The shooting sparked a media debate, on the one hand the settlers and the 'Israel Defense and Security Forum' (IDSF) who demanded a clear and determined political statement regarding our right to enter Joseph's Tomb to pray, as a holy place of national significance, and not only not to surrender to terrorism, but rather to increase the presence at the place and provide an adequate security response.

On the other hand, there are those who condemned the entrance to Shechem altogether, demanding to avoid entering Joseph's Tomb following the shooting. Polarly opposite conclusions from the same event. It was not difficult to recognize that the different conclusions stemmed from conflicting agendas and positions in the first place. Nablus and Joseph's tomb in the middle and two opposing opinions regarding them, one on each side.

The city of Shechem was the city of the righteous Joseph, according to the blessing of his father Yaacov:

וַאֲנִ֞י נָתַ֧תִּֽי לְךָ֛ שְׁכֶ֥ם אַחַ֖ד עַל־אַחֶ֑יךָ… 

And now, I assign to you one portion more than to your brothers...” (Bereshit 48:22) 

A city of contrasts and complexity: it was given as an inheritance to the sons of Joseph, and Joseph himself was buried there. It was the first city that our father Abraham reached when he came to the land of Canaan:

וַיַּעֲבֹ֤ר אַבְרָם֙ בָּאָ֔רֶץ עַ֚ד מְק֣וֹם שְׁכֶ֔ם עַ֖ד אֵל֣וֹן מוֹרֶ֑ה

And Abram passed through the land, until the place of Shechem, until the plain of Moreh  … (Bereshit 12:6)

However, on the other hand, Nablus was also:

מקום מזומן לפורענות בשכם עינו את דינה בשכם מכרו אחיו את יוסף בשכם נחלקה מלכות בית דוד

“It was taught in the name of Rabbi Yosei: Shechem is a place ordained for calamity. In Shechem, they tormented and raped Dinah, in the outskirts of Shechem the brothers sold Joseph, in Shechem the kingdom of the house of David was divided”. (Sanhedrin 102a:6)

EXTRACTED RECORDS:

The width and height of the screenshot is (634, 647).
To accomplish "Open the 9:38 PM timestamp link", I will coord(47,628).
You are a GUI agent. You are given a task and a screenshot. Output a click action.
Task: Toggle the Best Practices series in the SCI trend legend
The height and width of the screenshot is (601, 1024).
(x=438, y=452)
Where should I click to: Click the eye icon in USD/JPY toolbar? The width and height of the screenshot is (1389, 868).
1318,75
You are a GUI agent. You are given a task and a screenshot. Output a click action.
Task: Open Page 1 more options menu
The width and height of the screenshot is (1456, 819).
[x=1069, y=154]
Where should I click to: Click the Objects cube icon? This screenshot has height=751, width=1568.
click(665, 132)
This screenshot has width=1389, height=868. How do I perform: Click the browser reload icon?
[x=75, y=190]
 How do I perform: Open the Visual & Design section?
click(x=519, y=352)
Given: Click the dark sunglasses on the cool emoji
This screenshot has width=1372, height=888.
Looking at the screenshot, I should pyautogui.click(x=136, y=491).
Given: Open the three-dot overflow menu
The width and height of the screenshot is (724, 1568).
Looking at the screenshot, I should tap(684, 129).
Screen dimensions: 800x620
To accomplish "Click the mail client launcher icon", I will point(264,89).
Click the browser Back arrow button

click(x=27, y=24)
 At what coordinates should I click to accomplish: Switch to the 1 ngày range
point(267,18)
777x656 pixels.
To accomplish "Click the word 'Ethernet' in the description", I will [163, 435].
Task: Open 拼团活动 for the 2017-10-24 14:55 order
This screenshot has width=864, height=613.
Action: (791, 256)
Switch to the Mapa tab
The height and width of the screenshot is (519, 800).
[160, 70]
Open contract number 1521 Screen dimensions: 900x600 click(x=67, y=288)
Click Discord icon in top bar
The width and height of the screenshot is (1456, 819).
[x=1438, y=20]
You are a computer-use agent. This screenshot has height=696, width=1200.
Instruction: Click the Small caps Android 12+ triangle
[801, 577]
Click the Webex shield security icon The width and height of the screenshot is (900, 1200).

LIST OF TASKS:
1. In the text about Shechem and Joseph's Tomb, what was the first city Abraham reached when he came to the land of Canaan?
2. Continue the text about Shechem and Joseph's Tomb from the point where it stops.

WRITTEN ANSWERS:
1. Shechem.

2.
In this week's Parasha we return to Nablus, with the blessing and the curse, the historical presence in Nablus, on Mount Gerizim and Mount Ebal:

רְאֵ֗ה אָנֹכִ֛י נֹתֵ֥ן לִפְנֵיכֶ֖ם הַיּ֑וֹם בְּרָכָ֖ה וּקְלָלָֽה׃ אֶֽת־הַבְּרָכָ֑ה אֲשֶׁ֣ר תִּשְׁמְע֗וּ אֶל־מִצְוֺת֙ ה' ... וְהַקְּלָלָ֗ה אִם־לֹ֤א תִשְׁמְעוּ֙ אֶל־מִצְוֺת֙ ה' ... וְהָיָ֗ה כִּ֤י יְבִֽיאֲךָ֙ ה' אֱלֹקיךָ אֶל־הָאָ֕רֶץ אֲשֶׁר־אַתָּ֥ה בָא־שָׁ֖מָּה לְרִשְׁתָּ֑הּ וְנָתַתָּ֤ה אֶת־הַבְּרָכָה֙ עַל־הַ֣ר גְּרִזִ֔ים וְאֶת־הַקְּלָלָ֖ה עַל־הַ֥ר עֵיבָֽל...

"See, this day I set before you blessing and curse: blessing, if you obey the commandments of Hashem your G-d… and curse, if you do not obey the commandments of Hashem your G-d… When Hashem your G-d brings you into the land that you are about to enter and possess, you shall pronounce the blessing at Mount Gerizim and the curse at Mount Ebal. (Devarim 11:26-29)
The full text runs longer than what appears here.